■ **YOUR ASSIGNMENT**: Copy the entries below word for word, from the line with "In order to click on svg-text: E" up to and including the line with "coordinates (297, 126).".

■ **THE RECORDS**:
· · · ·

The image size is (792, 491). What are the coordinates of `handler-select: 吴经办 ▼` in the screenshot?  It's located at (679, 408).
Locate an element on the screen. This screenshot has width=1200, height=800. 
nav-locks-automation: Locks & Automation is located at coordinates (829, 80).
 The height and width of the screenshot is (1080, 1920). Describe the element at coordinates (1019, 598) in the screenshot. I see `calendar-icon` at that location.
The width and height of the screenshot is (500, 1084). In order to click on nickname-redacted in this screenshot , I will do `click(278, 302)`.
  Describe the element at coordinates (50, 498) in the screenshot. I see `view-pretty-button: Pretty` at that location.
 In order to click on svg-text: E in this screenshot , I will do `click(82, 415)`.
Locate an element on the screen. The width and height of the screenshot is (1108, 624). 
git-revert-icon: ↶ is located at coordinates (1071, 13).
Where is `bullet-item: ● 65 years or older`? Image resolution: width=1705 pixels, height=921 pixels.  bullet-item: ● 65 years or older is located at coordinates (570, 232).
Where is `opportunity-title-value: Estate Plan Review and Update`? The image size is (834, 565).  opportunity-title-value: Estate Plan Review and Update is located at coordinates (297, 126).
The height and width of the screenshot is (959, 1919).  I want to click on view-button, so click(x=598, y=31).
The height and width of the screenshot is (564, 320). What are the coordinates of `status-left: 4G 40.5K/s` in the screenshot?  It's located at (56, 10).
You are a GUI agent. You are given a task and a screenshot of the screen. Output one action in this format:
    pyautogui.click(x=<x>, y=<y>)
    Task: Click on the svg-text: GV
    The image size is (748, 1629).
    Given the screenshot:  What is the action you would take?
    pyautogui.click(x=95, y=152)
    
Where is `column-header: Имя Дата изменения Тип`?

· · · ·

■ **REPLY**:
 In order to click on svg-text: E in this screenshot , I will do `click(82, 415)`.
Locate an element on the screen. The width and height of the screenshot is (1108, 624). 
git-revert-icon: ↶ is located at coordinates (1071, 13).
Where is `bullet-item: ● 65 years or older`? Image resolution: width=1705 pixels, height=921 pixels.  bullet-item: ● 65 years or older is located at coordinates (570, 232).
Where is `opportunity-title-value: Estate Plan Review and Update`? The image size is (834, 565).  opportunity-title-value: Estate Plan Review and Update is located at coordinates (297, 126).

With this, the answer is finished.